[an error occurred while processing this directive]


 

Informatiemap BuBaO: deel 4: buitengewoon onderwijs type 1

3 Waarom ontwikkelingsdoelen voor type 1

De ontwikkelingsdoelen voor leerlingen met licht mentale handicap zijn gebaseerd op de basisprincipes voor het buitengewoon onderwijs en op een aantal uitgangspunten die specifiek zijn voor het buitengewoon lager onderwijs type 1.
De einddoelstelling van het type 1-onderwijs is de integratie van leerlingen in een normaal leef- en arbeidsmilieu. Om dit doel te bereiken stimuleren we de vorming van de totale persoonlijkheid. Hierbij is het belangrijk dat de kinderen de elementaire schoolkennis en vaardigheden verwerven. Het is de bedoeling de kernleerstof aan te bieden die een solide basis legt voor de algemene en sociale vorming in het secundair onderwijs.
We kunnen daarom zeggen dat het accent ligt op een systematische verwerving van de instrumentele basisvaardigheden voor het leren op school, waarbij er veel en constante aandacht is voor het ‘leren leren’ en de ‘sociaal-emotionele ontwikkeling’.

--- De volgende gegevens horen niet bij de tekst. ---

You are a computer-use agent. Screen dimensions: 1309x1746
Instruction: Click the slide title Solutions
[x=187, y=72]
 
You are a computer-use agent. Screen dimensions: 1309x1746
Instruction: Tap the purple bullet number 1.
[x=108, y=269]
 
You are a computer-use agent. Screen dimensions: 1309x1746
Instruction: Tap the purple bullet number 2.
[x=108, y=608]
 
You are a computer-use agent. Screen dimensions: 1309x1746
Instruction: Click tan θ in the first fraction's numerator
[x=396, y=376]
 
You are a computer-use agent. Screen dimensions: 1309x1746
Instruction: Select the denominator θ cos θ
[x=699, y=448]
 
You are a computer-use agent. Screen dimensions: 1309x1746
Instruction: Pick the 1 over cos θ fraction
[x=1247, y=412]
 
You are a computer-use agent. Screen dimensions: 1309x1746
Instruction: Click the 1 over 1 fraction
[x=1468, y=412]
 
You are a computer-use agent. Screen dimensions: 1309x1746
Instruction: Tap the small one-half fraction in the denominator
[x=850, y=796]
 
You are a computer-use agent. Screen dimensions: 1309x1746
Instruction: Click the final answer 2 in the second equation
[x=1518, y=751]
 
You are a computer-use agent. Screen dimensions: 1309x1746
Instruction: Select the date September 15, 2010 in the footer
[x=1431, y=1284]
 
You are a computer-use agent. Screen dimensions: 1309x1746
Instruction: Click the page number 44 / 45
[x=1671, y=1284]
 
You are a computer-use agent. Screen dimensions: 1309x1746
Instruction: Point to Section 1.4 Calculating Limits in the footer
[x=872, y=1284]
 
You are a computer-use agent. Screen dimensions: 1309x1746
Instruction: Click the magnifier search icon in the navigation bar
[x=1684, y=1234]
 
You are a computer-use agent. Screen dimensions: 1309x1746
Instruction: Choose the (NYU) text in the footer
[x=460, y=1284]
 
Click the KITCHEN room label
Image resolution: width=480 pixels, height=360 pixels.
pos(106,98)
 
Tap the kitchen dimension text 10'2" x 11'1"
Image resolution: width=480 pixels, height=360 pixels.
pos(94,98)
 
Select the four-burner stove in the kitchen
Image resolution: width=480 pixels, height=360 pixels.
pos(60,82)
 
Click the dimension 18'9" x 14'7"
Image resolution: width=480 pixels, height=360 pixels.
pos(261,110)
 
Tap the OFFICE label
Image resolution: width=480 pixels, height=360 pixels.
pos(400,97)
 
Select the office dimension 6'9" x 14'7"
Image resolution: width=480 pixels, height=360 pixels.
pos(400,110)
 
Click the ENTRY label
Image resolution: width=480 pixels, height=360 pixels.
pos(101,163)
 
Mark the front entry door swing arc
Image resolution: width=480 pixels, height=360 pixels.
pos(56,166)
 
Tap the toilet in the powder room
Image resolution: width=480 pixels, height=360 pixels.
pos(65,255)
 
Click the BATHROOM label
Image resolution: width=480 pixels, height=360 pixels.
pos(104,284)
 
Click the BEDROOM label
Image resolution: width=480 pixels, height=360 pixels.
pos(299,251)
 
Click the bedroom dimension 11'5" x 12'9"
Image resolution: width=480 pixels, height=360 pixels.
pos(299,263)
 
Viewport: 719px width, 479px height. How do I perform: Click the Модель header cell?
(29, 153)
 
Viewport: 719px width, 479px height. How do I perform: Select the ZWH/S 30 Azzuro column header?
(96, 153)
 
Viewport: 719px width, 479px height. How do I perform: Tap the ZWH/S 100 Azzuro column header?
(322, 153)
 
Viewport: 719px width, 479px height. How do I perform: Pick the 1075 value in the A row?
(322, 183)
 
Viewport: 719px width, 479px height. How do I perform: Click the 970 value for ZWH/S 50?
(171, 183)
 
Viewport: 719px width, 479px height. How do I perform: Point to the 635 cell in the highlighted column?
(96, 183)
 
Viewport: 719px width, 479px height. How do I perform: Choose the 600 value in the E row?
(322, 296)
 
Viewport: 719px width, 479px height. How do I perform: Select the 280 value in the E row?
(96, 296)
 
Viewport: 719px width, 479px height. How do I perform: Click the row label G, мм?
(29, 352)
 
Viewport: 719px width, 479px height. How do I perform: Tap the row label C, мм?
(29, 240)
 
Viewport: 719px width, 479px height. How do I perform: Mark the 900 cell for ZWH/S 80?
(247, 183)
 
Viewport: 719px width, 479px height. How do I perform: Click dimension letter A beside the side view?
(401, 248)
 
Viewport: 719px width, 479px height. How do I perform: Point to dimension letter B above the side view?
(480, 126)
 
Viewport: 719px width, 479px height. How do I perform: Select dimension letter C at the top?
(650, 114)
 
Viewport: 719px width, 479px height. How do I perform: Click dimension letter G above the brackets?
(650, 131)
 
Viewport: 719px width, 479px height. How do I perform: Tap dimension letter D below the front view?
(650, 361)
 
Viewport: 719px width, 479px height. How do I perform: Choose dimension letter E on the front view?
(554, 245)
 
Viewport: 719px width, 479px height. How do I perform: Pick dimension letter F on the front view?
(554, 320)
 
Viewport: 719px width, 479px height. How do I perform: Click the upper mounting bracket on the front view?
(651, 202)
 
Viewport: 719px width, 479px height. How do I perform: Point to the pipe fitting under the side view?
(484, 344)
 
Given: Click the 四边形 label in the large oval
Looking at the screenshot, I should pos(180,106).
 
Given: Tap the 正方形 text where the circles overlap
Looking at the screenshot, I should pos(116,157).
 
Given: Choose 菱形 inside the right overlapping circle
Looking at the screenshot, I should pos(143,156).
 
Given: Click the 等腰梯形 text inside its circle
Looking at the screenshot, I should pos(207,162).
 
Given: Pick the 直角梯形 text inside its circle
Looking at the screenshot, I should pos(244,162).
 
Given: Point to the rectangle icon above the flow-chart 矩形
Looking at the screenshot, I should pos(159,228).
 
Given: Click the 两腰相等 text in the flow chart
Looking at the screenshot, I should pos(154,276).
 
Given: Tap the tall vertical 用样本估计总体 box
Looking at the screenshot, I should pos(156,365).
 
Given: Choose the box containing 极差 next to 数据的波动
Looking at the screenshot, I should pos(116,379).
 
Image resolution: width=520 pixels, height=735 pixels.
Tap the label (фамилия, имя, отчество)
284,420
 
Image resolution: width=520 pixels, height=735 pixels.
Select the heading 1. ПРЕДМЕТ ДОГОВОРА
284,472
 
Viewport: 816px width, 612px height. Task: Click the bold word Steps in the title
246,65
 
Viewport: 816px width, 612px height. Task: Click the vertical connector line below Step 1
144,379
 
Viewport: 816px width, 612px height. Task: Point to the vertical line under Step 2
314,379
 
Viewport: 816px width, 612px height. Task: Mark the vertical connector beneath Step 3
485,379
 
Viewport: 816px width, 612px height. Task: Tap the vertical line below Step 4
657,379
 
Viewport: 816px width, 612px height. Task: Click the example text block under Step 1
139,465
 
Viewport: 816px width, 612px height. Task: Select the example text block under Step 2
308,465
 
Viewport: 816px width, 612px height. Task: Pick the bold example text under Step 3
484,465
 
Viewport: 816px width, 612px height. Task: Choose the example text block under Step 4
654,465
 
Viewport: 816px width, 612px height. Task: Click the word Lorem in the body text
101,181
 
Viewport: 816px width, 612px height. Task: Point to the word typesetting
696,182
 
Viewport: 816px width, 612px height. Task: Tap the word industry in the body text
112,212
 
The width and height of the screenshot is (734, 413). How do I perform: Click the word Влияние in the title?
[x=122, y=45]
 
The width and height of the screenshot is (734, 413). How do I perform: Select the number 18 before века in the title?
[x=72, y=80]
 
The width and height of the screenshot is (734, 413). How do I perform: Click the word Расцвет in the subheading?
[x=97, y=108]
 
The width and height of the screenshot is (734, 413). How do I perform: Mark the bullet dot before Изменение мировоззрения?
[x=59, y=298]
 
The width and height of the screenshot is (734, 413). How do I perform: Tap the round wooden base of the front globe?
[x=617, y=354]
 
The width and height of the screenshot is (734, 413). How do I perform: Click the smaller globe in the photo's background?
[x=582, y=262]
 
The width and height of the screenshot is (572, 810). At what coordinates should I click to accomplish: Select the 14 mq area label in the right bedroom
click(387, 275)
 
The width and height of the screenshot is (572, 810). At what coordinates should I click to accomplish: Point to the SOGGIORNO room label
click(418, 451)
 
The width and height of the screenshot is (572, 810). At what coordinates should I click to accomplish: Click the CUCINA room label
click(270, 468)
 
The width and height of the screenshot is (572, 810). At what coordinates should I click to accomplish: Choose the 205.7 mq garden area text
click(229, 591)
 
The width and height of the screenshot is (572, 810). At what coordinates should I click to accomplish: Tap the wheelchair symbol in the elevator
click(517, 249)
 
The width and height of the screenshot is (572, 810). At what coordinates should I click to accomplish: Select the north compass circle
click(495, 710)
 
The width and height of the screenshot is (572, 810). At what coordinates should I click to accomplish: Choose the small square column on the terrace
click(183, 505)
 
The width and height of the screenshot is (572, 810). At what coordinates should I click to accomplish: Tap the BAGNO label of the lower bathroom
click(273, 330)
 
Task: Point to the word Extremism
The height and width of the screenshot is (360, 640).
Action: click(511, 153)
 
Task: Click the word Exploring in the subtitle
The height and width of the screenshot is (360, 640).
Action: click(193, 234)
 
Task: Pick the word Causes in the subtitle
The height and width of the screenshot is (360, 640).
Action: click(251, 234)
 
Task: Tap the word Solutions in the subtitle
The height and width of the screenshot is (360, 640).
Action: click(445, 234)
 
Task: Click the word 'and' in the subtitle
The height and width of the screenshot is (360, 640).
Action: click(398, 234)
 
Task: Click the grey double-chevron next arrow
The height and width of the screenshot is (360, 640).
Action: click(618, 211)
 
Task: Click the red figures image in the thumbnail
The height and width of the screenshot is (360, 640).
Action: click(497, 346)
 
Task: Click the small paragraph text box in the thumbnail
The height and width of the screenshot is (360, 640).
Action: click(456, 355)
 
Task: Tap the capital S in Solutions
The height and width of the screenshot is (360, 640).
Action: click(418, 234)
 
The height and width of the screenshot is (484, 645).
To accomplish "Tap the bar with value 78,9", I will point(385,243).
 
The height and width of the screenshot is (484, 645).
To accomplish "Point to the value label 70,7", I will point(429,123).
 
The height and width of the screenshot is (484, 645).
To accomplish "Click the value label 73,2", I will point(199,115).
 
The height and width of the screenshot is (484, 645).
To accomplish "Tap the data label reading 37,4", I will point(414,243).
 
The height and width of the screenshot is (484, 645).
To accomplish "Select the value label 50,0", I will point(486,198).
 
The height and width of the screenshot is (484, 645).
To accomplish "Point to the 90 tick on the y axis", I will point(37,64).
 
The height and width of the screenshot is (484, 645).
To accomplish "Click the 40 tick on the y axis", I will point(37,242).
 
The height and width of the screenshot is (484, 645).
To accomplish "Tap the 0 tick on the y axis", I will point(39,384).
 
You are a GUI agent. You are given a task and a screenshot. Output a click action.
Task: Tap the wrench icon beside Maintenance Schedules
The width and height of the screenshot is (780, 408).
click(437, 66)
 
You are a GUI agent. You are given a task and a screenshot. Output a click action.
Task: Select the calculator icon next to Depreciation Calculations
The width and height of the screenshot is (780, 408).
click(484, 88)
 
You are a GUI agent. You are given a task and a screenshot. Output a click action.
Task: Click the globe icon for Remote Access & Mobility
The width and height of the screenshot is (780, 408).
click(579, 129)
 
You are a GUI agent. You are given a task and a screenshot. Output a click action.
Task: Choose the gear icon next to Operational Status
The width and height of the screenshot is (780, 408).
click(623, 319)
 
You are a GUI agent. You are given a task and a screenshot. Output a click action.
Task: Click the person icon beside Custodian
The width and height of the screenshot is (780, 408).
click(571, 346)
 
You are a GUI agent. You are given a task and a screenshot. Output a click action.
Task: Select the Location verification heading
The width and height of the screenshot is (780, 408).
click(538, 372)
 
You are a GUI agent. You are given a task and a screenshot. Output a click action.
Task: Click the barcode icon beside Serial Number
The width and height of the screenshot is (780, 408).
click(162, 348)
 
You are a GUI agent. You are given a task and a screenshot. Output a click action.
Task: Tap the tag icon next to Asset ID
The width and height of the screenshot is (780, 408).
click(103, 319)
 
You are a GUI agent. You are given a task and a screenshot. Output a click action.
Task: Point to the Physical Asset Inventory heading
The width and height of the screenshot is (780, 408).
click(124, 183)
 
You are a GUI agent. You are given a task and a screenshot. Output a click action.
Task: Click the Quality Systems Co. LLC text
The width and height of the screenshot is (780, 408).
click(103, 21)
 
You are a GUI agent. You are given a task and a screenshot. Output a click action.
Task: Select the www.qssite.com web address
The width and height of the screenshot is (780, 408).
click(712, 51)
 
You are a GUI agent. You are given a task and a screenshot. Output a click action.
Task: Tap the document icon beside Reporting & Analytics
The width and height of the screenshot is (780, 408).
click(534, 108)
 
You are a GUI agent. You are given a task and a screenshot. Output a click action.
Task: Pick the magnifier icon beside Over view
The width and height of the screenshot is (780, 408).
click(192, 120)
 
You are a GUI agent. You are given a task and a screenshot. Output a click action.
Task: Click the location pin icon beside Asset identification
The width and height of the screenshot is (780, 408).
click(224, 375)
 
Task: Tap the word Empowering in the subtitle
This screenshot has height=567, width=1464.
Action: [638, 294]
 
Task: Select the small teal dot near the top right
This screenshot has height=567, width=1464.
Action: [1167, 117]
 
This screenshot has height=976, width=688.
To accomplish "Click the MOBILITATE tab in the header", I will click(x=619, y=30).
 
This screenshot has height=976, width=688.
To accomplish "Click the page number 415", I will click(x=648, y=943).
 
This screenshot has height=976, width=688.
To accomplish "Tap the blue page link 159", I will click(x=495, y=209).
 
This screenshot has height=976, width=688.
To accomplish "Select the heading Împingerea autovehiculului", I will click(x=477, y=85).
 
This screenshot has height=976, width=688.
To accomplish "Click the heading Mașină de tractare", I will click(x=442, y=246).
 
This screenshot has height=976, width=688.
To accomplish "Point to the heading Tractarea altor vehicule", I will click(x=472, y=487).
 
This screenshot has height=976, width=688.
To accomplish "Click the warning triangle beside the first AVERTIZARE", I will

Om de klassenraad toe te laten ontwikkelingsdoelen te selecteren die aansluiten bij het ontwikkelingsniveau van het kind, zijn er gedifferentieerde ontwikkelingsdoelen geformuleerd. De ontwikkelingsdoelen omvatten doelen voor leerlingen met een ontwikkelingsniveau tussen ongeveer 4 en 10 jaar. Daarom is een breed, gedifferentieerd gamma van ontwikkelingsdoelen nodig. Deze moeten richtinggevend zijn voor de planning van een didactisch proces.
Om leerlingen in hun ontwikkeling zo ver mogelijk te brengen is het belangrijk dat een orthopedagogisch klimaat gecreëerd wordt waarin een kind zich goed voelt. Het is noodzakelijk dat kinderen een positief en realistisch beeld krijgen van hun mogelijkheden en beperkingen.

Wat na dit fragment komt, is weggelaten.